И непристойно разом покраснел от смущения, как только дошло до туалетных деталей.
– Я даже салфеток-то таких мягких – и то в совке никогда не видела, как эта волшебная туалетная бумага! И чисто белого цвета! – не жалея Дьюрьку, добросовестно живописала Елена степень великолепия сортирных аксессуаров. – Знаешь анекдот? «Зато есть наждачная – и конфетти!»
– Нет, ты абсолютно не права! – наливаясь все больше румянцем, серьезно возражал Дьюрька. – В Советском Союзе, безусловно же, есть мягкая наждачная… в смысле… ты меня сбила… то есть, туалетная бумага – но только у членов Политбюро. А на что ж еще, ты думаешь, они остатки золотовалютного фонда тратят? А? Вот. Конечно же: завозят себе в норку, каждому, по несколько мягких рулончиков в год отсюда, из-за рубежа. И это лохгично! – с горбачевским «хгэ» и ликующей, восходящей интонацией генсека подытожил Дьюрька. – Членам Политбюро туалетная бумажка гораздо нужнее! Потому что в попе у членов Политбюро какашек больше!

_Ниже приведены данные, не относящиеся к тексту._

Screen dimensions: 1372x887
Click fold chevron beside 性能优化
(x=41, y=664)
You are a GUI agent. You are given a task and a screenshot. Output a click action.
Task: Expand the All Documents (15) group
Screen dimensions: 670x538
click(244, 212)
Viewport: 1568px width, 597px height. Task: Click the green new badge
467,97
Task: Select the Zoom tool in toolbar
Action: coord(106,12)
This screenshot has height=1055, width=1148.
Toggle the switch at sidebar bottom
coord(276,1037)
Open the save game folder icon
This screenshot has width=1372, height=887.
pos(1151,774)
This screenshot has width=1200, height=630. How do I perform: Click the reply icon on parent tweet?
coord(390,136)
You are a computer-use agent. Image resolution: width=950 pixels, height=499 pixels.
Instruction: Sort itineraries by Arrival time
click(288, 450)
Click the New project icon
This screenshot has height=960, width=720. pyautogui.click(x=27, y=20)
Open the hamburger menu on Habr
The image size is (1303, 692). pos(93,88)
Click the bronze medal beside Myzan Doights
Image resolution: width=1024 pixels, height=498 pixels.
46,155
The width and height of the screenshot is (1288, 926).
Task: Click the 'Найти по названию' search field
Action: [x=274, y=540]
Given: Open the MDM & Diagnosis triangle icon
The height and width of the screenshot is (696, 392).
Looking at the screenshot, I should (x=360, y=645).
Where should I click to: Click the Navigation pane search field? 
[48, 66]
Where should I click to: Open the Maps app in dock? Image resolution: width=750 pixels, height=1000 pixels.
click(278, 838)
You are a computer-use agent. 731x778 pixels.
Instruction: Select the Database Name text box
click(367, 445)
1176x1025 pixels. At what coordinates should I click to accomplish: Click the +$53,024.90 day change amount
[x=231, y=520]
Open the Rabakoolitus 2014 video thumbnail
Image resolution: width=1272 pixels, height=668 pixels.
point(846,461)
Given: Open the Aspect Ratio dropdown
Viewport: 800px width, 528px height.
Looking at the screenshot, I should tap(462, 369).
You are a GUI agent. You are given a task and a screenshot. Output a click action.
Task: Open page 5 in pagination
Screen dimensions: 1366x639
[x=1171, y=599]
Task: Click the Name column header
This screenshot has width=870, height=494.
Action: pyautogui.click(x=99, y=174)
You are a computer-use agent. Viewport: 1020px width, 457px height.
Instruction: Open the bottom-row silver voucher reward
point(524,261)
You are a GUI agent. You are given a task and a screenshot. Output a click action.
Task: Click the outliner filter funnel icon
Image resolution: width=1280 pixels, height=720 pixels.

У них же, в отличие от нас, еда есть! – резюмировал страшно довольный своей новой социальной идеей и весь уже бордовый от молотова-коктейля хохота и стеснительности Дьюрька. – Хотя, может, и у них уже закончилась…
Мельком оглянувшись на набучившегося и выкатившего на нее злые глаза Воздвиженского, все еще бубнившего что-то про ее безответственность, Елена про себя решила, что не зря с ним не разговаривала последние полчаса на мюнхенской земле.
По загадочной для нее самой причине, когда в субботу поздно вечером, сидя на лестнице, обитой восхитительно непрактичным белым хлопковым ковром с жатыми, завитыми, густыми, махровыми, закрученными как будто на мелкие бигуди тычинками чуть не по щиколотку, зачаровывающе ниспадавшими со ступенек нахлопками и сугробами (так, что бродить по ним становилось изумительно мягко и опасно), и подбирая со ступенек эпитет для этого то ли томленого молока, то ли чуть-чуточку подталого снега (этими скорей гималаями, чем альпами, начиналось для нее каждый раз восхождение в отведенную ей спальню – из прихожей, мимо столовой, через гостиную, на третий этаж смешной крошечной виллы: телефонный провод, к счастью, к ней в комнату, на самый верх, из гостиной не дотягивался; аппарат, одетый в полиэстеровую бежево-пепельную шубку, как мягкая игрушка, с молнией на пузе и прорезью для мордочки диска, застревал на половине третьего этажа, и трудно было бы выдумать лучший предлог лишний раз посидеть рядом с этой пумой на махровых горных отрогах), она в очередной раз звонила поболтать Крутакову (потому что хозяева дома просили, настаивали, требовали, чтобы она непременно звонила каждый день в Москву матери – любезность тем более ценная, что на этом их демократичного стиля забота о гостье и заканчивалась; но не тормошить же, право слово, Анастасию Савельевну каждый день), из всех впечатлений первого яркого мюнхенского дня на вокзале, повинуясь какой-то легкой невидимой руке, нарезавшей купюры, она беспрерывно все рассказывала и рассказывала только про солнце, и больше ни про что – как будто именно солнца никогда раньше не видывала.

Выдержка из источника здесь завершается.